Schematic of a sand bed heat storage system.

 Another alternative that is gaining some followers is to store the heat in a sand bed located directly under the house.  Most commonly the sand bed extends under a large part of the house and is typically a couple feet thick.  The bottom and edges of the sand bed are insulated from the surrounding dirt using rigid foam board insulation.  The house floor slab is often poured directly over the top of the sand.  PEX pipes are run through the sand and water heated by solar collectors is circulated through the coils in the sand bed to heat the sand.
Pretty simple.

The potential advantages of this approach are that its very simple in that there is really no heat distribution system required -- the sand bed directly heats the floor slab.  It also allows quite a bit of storage at a relatively low price.  It allows enough storage that for a very well insulated home, its possible to store up a bit of the winter heat needs in the sand bed in the fall. 
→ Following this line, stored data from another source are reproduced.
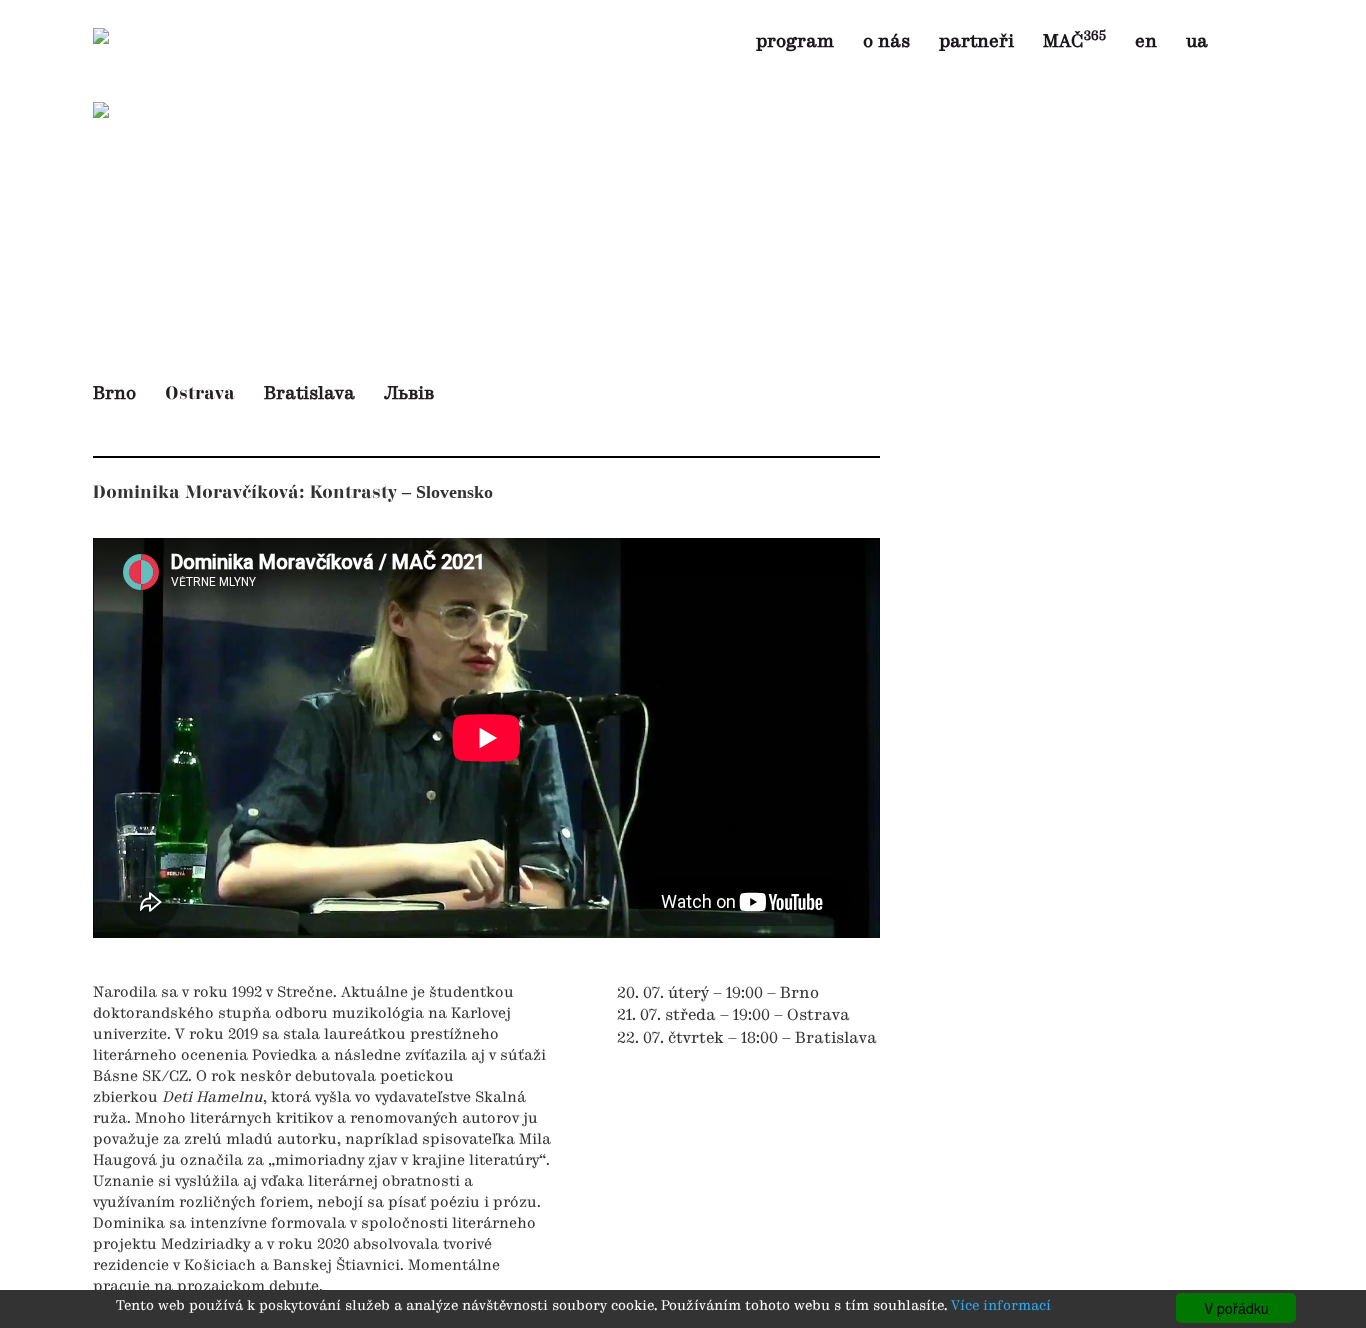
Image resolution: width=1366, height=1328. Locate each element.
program (795, 42)
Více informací (1001, 1306)
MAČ (1074, 42)
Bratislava (309, 394)
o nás (886, 42)
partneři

One unique feature of the sand bed storage scheme is that the living space is directly coupled to the heat storage.  This makes the system simple and basically eliminates the need for a heat distribution system, but it also means that there is less control of heat transfer from the heat storage to the living space.

There is not a lot out there on sand bed storage, but I've collected what I could find on this page....

The recent article in Solar Today on sand bed storage got me to thinking and running a few numeric checks, and I have to say I'm a bit skeptical of some of the claims made for sand bed storage in the article.  I've included these thoughts at the link above, and would appreciate your thoughts on them.  If you have experience with a sand bed storage home, I'd love to hear about it.